**PROBLEM REQUIREMENTS:**
Say how many lines in the records contain the string "computer". Nothing but the number should be given.
[INPUT RECORDS Boundary: Start]
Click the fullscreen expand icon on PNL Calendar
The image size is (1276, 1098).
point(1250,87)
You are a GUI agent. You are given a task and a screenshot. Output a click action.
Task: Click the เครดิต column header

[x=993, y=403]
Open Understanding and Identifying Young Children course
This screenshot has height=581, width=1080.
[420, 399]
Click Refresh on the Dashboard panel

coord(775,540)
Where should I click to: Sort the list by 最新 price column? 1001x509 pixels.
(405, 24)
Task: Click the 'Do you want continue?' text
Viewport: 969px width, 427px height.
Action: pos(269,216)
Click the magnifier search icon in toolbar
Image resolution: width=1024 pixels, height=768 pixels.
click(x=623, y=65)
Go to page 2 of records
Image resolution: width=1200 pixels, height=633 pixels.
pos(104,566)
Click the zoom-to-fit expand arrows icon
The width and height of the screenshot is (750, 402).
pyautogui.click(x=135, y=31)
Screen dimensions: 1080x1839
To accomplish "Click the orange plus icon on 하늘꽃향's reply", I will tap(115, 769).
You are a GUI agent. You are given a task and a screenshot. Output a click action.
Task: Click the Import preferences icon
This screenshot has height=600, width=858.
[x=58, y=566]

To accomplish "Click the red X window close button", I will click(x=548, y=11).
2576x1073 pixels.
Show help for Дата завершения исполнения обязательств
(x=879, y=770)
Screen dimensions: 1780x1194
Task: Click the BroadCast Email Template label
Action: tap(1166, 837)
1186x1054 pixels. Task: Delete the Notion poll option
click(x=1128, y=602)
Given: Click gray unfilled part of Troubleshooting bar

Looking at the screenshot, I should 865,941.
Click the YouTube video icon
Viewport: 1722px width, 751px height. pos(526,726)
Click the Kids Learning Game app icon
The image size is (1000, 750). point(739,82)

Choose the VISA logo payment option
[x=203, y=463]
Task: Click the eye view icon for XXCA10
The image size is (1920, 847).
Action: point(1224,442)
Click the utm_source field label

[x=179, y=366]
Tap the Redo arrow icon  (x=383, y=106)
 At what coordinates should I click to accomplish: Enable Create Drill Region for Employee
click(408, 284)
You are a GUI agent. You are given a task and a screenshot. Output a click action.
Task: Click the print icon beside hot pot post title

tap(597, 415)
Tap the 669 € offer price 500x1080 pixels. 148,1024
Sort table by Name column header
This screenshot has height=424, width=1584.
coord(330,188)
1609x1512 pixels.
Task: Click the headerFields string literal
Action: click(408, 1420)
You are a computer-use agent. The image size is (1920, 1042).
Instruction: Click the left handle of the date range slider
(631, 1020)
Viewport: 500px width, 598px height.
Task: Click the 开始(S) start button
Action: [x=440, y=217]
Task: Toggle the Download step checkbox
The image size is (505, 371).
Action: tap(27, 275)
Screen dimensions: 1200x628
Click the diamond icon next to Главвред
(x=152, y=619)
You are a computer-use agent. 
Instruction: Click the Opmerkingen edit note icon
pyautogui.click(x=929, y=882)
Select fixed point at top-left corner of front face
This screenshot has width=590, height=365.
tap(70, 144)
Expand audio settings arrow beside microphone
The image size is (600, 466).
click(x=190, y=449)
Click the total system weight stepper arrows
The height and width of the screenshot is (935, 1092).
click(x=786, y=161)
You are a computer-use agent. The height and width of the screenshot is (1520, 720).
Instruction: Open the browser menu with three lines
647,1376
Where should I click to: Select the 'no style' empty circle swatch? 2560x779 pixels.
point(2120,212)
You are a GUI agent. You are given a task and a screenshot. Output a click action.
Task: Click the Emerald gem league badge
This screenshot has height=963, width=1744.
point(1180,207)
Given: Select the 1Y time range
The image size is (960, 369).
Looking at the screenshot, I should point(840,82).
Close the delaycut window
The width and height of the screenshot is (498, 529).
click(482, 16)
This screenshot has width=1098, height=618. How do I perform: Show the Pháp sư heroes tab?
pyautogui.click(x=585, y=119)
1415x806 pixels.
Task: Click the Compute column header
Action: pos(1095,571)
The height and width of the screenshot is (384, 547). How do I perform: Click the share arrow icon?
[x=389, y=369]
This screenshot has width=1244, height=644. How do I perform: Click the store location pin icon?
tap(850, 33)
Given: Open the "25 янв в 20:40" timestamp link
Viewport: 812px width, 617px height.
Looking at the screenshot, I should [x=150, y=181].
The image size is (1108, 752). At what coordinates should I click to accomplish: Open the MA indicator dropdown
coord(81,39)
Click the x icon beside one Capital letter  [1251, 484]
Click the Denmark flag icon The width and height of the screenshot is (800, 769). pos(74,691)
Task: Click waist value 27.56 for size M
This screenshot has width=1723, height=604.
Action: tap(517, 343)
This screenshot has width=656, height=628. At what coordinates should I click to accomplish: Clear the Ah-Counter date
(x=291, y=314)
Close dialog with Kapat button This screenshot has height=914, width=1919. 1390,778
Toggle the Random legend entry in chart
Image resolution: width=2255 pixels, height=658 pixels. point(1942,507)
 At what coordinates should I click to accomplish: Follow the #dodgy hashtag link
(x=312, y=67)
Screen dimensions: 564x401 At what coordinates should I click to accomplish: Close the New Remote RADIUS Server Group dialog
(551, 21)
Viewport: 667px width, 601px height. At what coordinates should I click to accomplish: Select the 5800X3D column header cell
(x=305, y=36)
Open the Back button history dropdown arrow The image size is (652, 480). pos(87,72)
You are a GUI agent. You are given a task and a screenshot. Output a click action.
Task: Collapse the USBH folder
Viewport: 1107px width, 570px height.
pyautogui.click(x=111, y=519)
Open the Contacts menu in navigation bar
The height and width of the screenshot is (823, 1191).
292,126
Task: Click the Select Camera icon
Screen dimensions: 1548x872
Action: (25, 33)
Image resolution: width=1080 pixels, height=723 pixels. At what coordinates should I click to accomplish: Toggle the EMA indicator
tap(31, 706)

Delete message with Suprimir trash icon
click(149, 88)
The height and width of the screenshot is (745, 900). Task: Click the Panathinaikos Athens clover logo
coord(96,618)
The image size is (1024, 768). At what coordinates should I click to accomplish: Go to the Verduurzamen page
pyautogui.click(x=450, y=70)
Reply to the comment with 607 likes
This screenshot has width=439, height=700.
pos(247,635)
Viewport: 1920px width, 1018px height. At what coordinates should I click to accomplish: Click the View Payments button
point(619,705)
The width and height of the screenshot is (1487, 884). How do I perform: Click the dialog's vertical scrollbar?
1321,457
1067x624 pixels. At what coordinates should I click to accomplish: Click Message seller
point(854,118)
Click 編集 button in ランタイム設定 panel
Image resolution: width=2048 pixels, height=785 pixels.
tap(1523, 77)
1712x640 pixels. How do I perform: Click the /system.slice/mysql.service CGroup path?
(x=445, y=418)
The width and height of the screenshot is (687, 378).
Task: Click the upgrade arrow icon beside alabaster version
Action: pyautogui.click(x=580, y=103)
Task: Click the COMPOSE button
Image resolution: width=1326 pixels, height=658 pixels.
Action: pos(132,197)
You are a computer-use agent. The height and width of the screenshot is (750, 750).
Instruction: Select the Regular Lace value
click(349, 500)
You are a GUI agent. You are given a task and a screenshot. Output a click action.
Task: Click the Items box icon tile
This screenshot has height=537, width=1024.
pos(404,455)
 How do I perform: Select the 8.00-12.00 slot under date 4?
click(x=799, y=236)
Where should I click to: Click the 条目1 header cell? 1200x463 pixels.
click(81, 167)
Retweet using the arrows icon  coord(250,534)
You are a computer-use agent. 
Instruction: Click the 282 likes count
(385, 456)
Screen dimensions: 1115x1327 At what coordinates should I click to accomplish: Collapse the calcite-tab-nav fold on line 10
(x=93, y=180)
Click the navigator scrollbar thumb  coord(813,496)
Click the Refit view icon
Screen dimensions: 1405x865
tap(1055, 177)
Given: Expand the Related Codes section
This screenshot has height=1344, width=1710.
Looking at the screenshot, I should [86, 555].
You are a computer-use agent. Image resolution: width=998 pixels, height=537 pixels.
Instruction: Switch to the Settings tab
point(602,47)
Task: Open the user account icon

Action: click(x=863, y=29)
[INPUT RECORDS Boundary: End]
**WRITTEN REPLY:**
6